I filed a dispute after waiting about 3 weeks with no response to emails. There was know response to the dispute so I escalated it to a claim after about a week. I never got a response but the order shipped shortly after.


----------



## Gregatron (Mar 29, 2008)

Opened a dispute. Wish I didn't have to.


The most annoying thing is that Rob immediately replied when I asked if the PE was in stock before I ordering it, but nada since payment was sent.

And, to add insult to injury, CultTVMan got the PE in like, the very next day. Shoulda gone with him, since he's never disappointed. But he's all out, now.


----------



## Wattanasiri (Aug 15, 2010)

galaxy_jason said:


> I filed a dispute after waiting about 3 weeks with no response to emails. There was know response to the dispute so I escalated it to a claim after about a week. I never got a response but the order shipped shortly after.


I am glad it worked out for you. Fortunately that Paypal claim option is available.
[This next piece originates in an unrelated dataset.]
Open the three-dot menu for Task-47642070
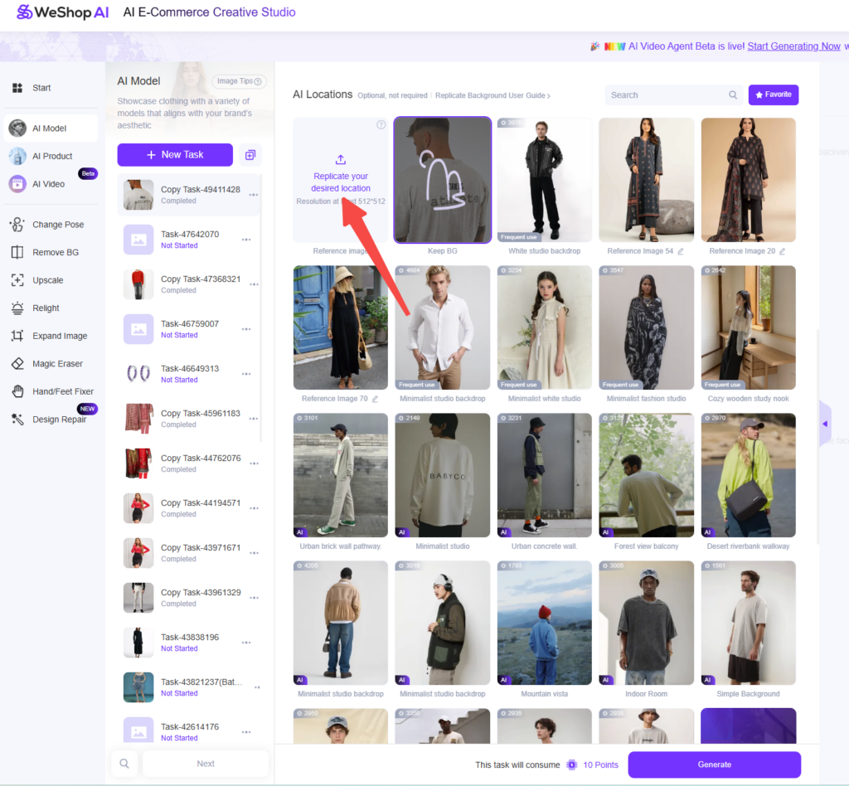The image size is (849, 786). (246, 240)
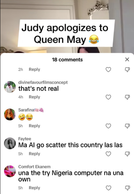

It is definitely irritating people offer products for sale and are quite willing to take other people's money as though that money is their special entitlement while at the same time fail to live up to their end of the bargain.


----------



## barrydancer (Aug 28, 2009)

galaxy_jason said:


> I filed a dispute after waiting about 3 weeks with no response to emails. There was know response to the dispute so I escalated it to a claim after about a week. I never got a response but the order shipped shortly after.


This is the exact same scenario I went through last fall. I like some of the products, but I don't think I'll ever order from there again.


----------



## Griffworks (Jun 24, 2002)

Again, my suggestion would be for folks to order from one of the several trusted vendors who also sell his products. My favorite online store from which to order is the Starship Modeler Store. _Superfast_ shipping, reasonable prices and you *know* if John's got it in-stock or not. Another good vendor I've never been disappointed with is Federation Models. Both of them carry some of the Acreation Models product line. 
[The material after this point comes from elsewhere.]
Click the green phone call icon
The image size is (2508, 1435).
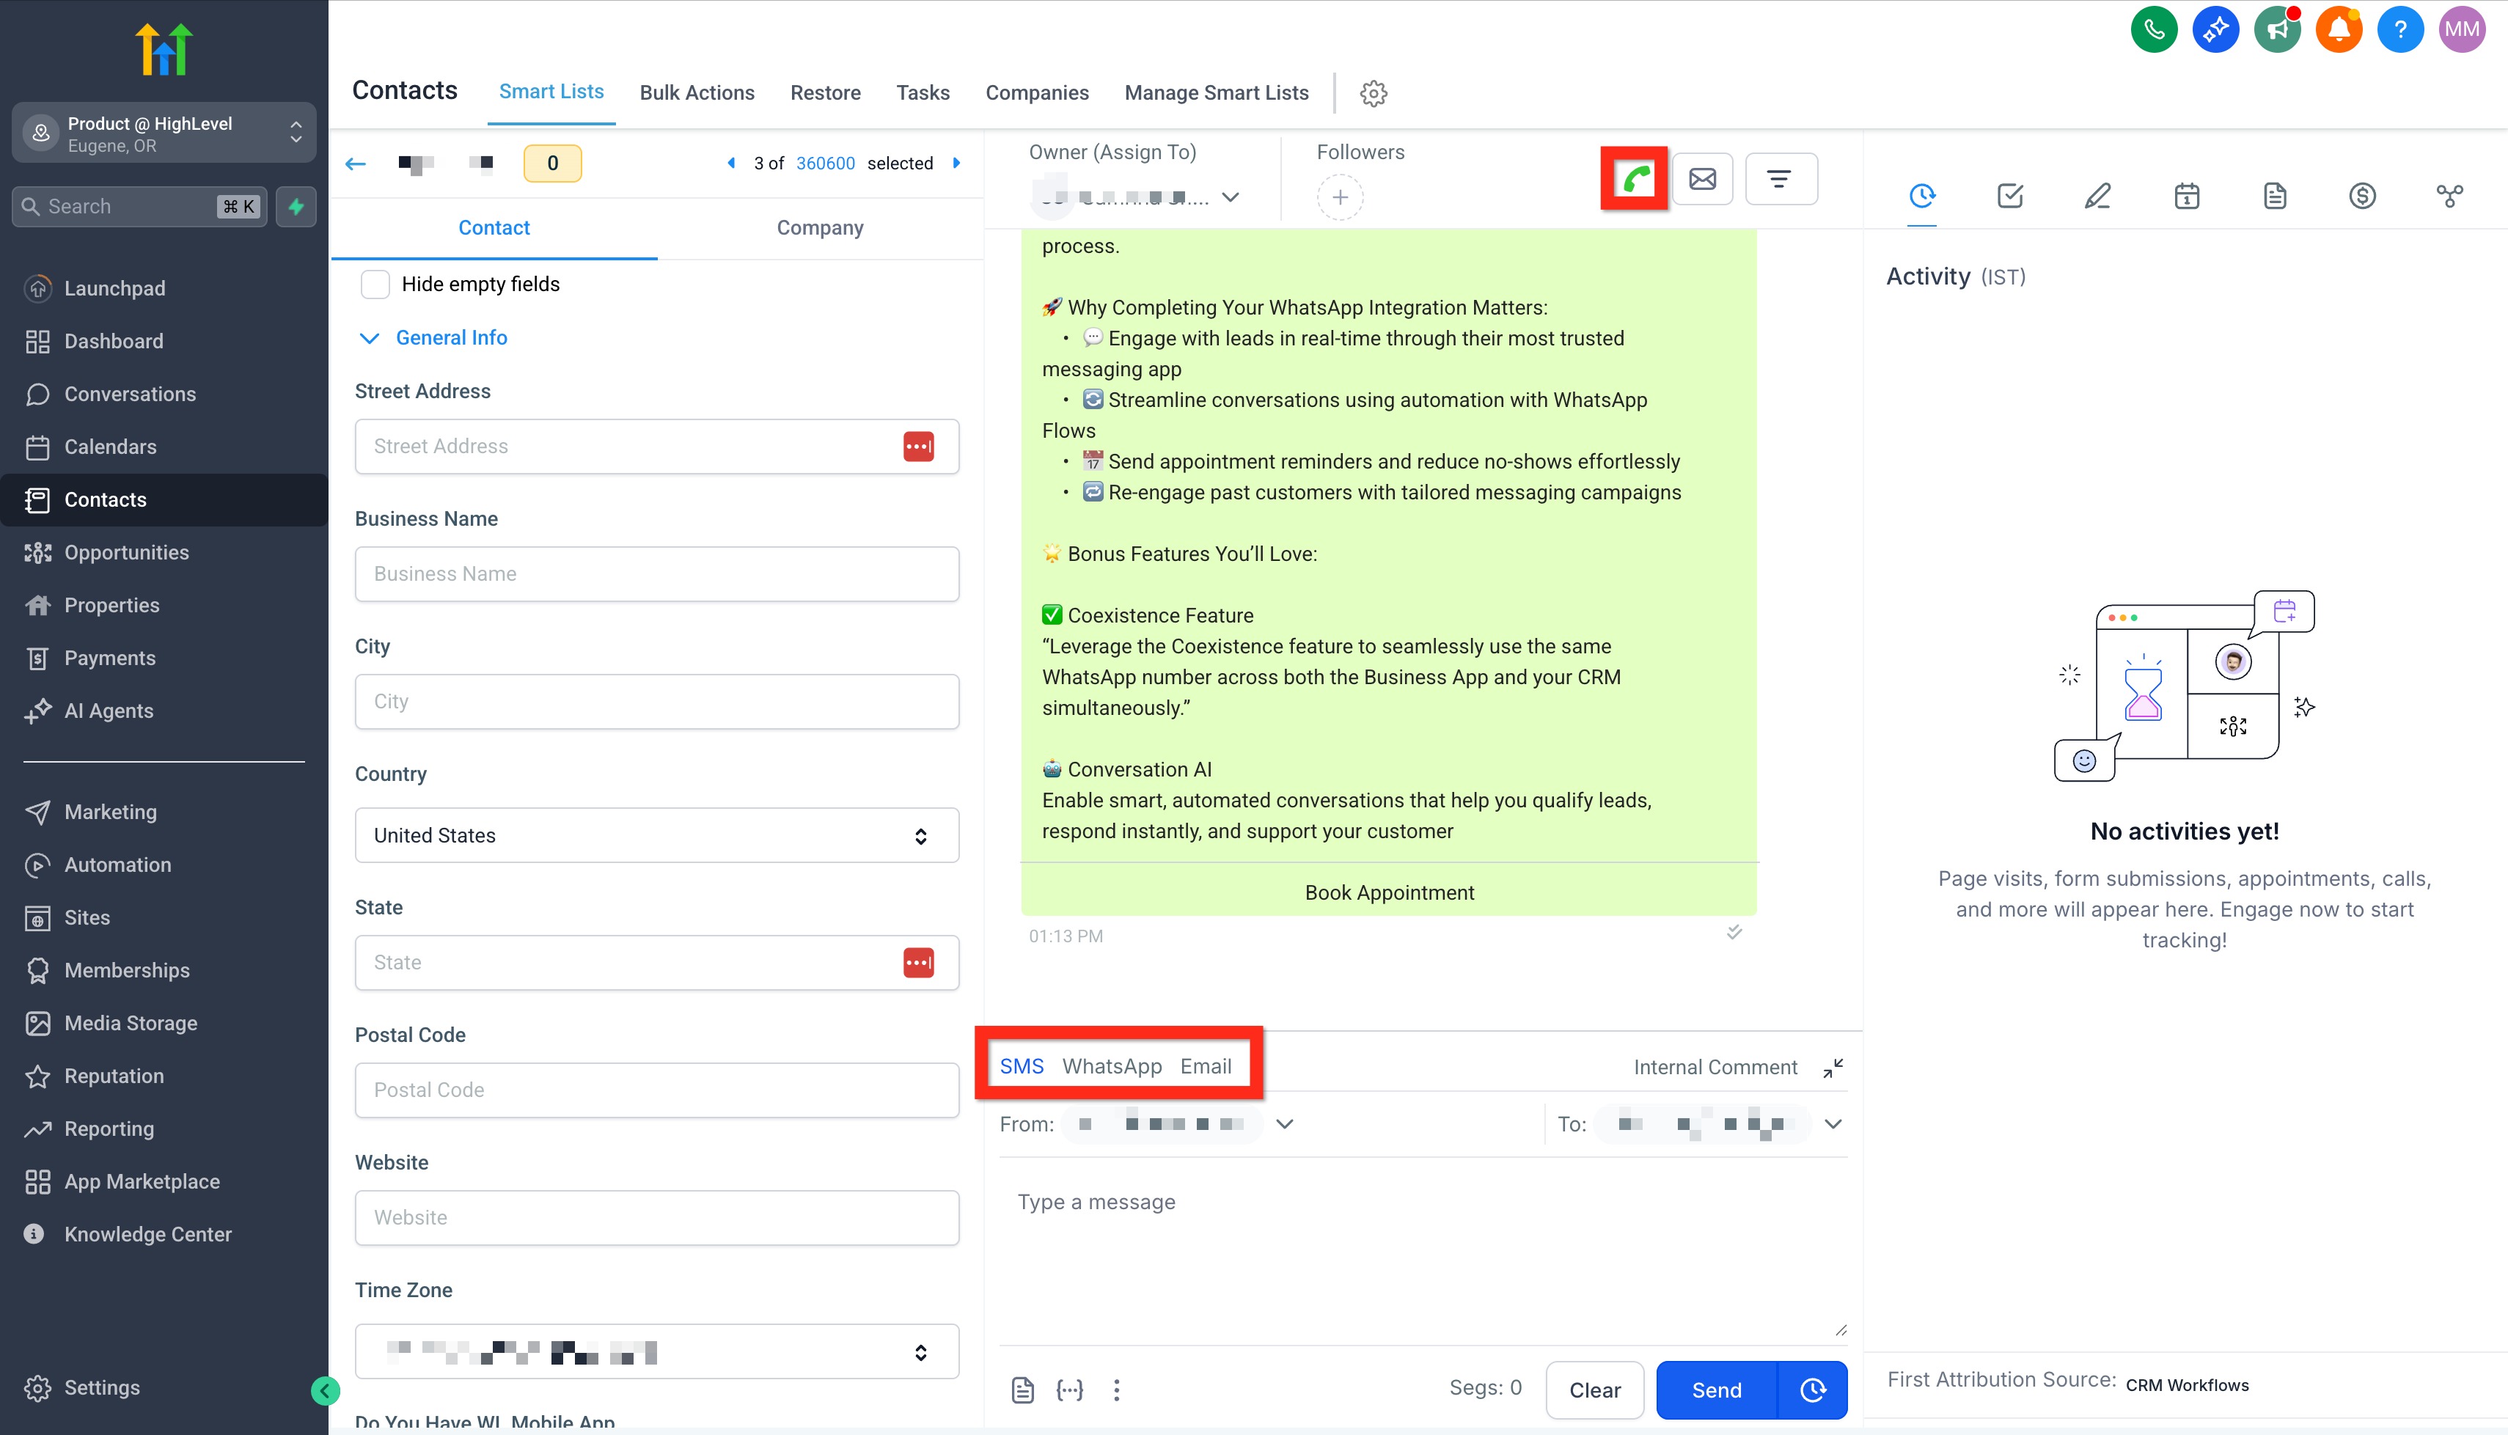tap(1635, 179)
If I trust the manufacturer, I'll happily order directly from them, as it puts more money back in their pocket. A few GKMers whom I've ordered from with satisfaction from in the past are: 

JT Graphics (the site is still under construction....)
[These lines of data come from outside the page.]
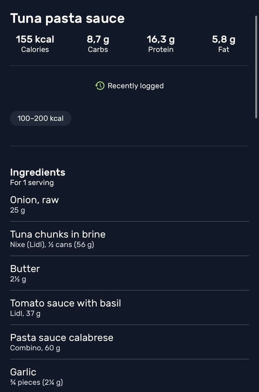
Task: Tap the 16,3 g Protein value
Action: tap(161, 39)
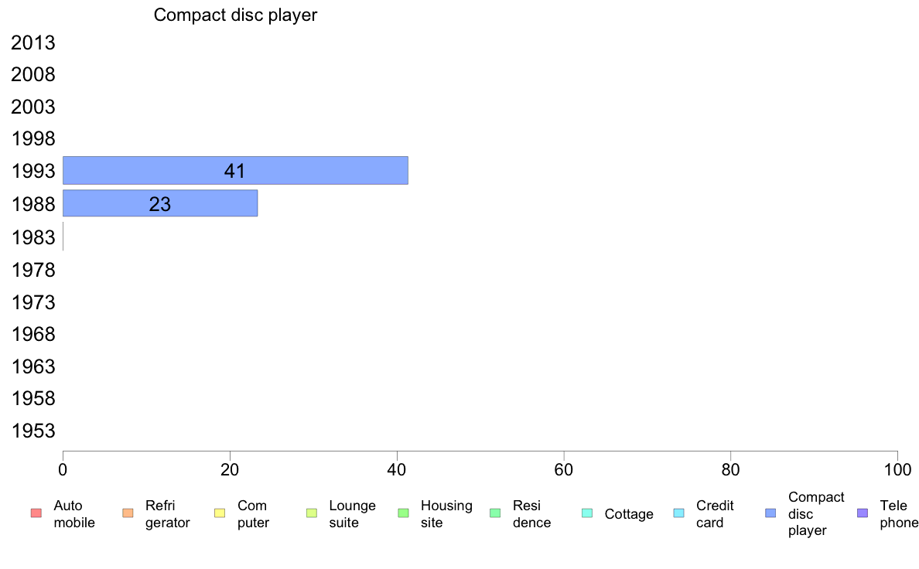This screenshot has height=569, width=919.
Task: Select the 1988 bar showing 23
Action: 160,203
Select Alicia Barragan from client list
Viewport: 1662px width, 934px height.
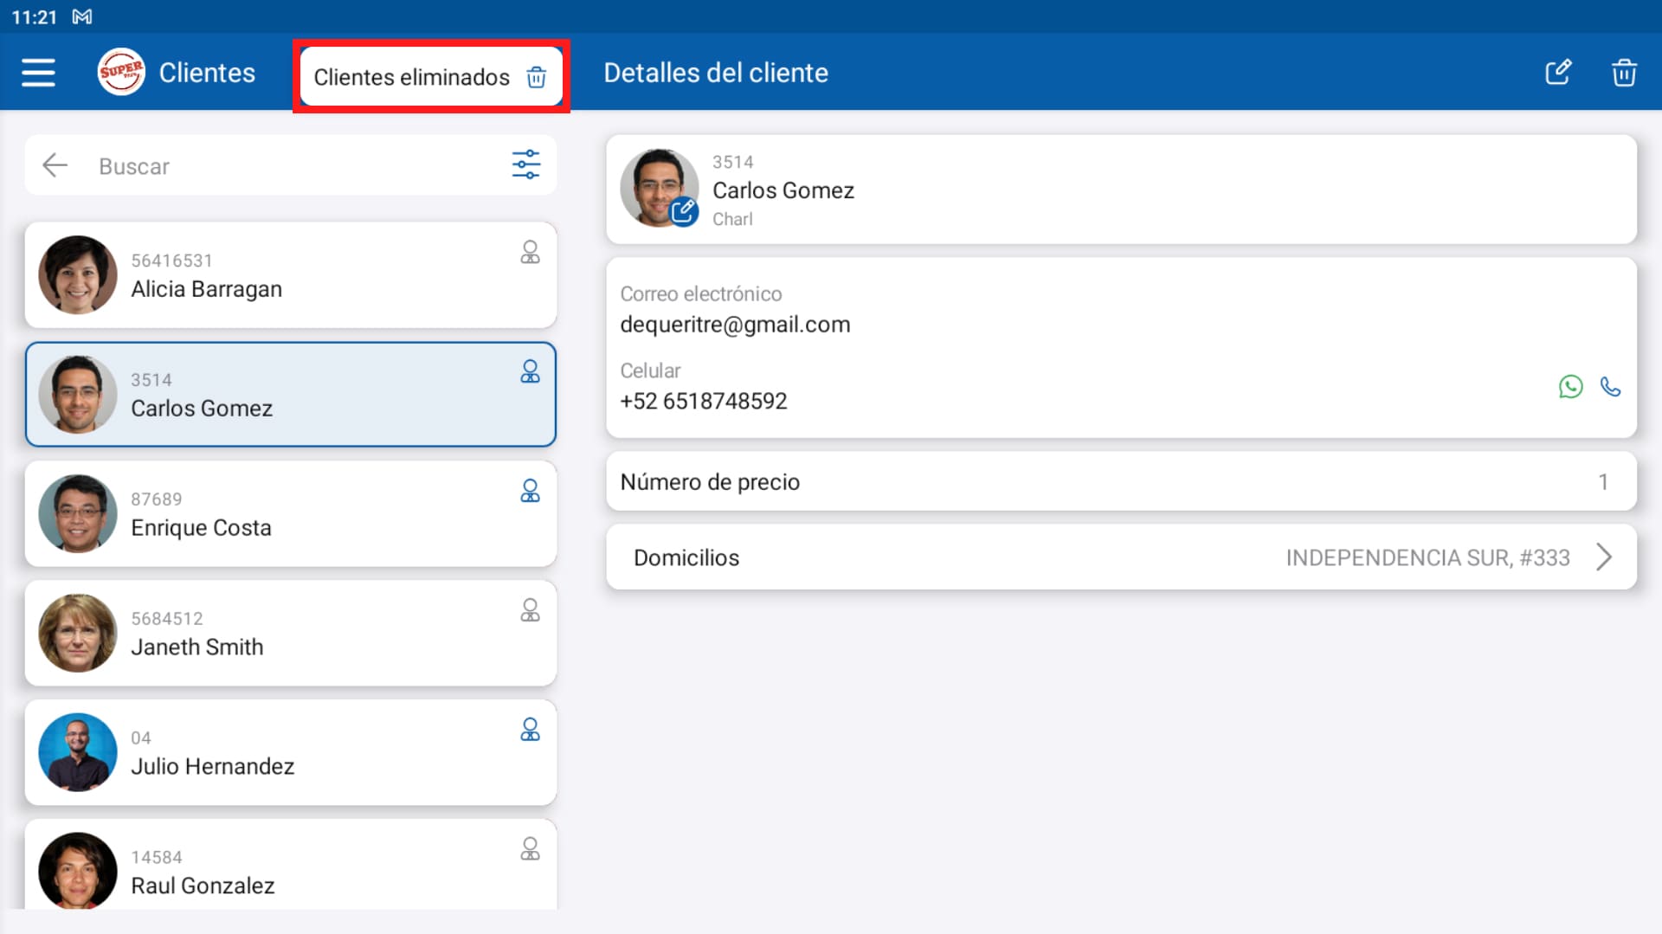291,275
ParaGrafix Modeling System

The Delta Quadrant

Just some random extra thoughts on the subject.


----------



## Gregatron (Mar 29, 2008)

Still nothin'.


----------



## kdaracal (Jan 24, 2009)

Griffworks said:


> Again, my suggestion would be for folks to order from one of the several trusted vendors who also sell his products. My favorite online store from which to order is the Starship Modeler Store. _Superfast_ shipping, reasonable prices and you *know* if John's got it in-stock or not. Another good vendor I've never been disappointed with is Federation Models. Both of them carry some of the Acreation Models product line.
> 
> 
> If I trust the manufacturer, I'll happily order directly from them, as it puts more money back in their pocket. A few GKMers whom I've ordered from with satisfaction from in the past are:
> ...


I've had good luck with these online stores. I _think_ I've ordered Acreation stuff from Culttvman, if I recall correctly. But all these stores are reliable and trustworthy. I remember Acreation is being top drawer quality, too....


----------



## Chuck_P.R. (Jun 8, 2003)

Just curious, is this the same Rob that made the 40" TOS K-7 model?


----------



## Gregatron (Mar 29, 2008)

I do believe you're referring to the infamous Ron Shanko.


----------



## Chuck_P.R. (Jun 8, 2003)

^^^ Sorry, my feable memory remembered the name Ron as Rob I suppose.


----------



## swhite228 (Dec 31, 2003)

Chuck_P.R. said:


> Just curious, is this the same Rob that made the 40" TOS K-7 model?


Nope.


----------



## Gregatron (Mar 29, 2008)

Stepped up to a claim.


----------



## Storvick (Jan 21, 2003)

is still waiting for some replacement decals I asked for almost a year ago. Guess I'll just wait some more hopeing they come in.


----------



## Gregatron (Mar 29, 2008)

Well, PayPal decided in my favor, and should be crediting my account within the next few days. Still not a peep from Rob. Too bad, too bad.


----------



## swhite228 (Dec 31, 2003)

Replies to the thread early then nothing else. Now a PayPal claim against him...not sure their number now used to boot a customer but the strikes don't go away with them.


----------



## Gregatron (Mar 29, 2008)

Well, golly...

Rob finally came through, two days after I received he PE from Cult.


----------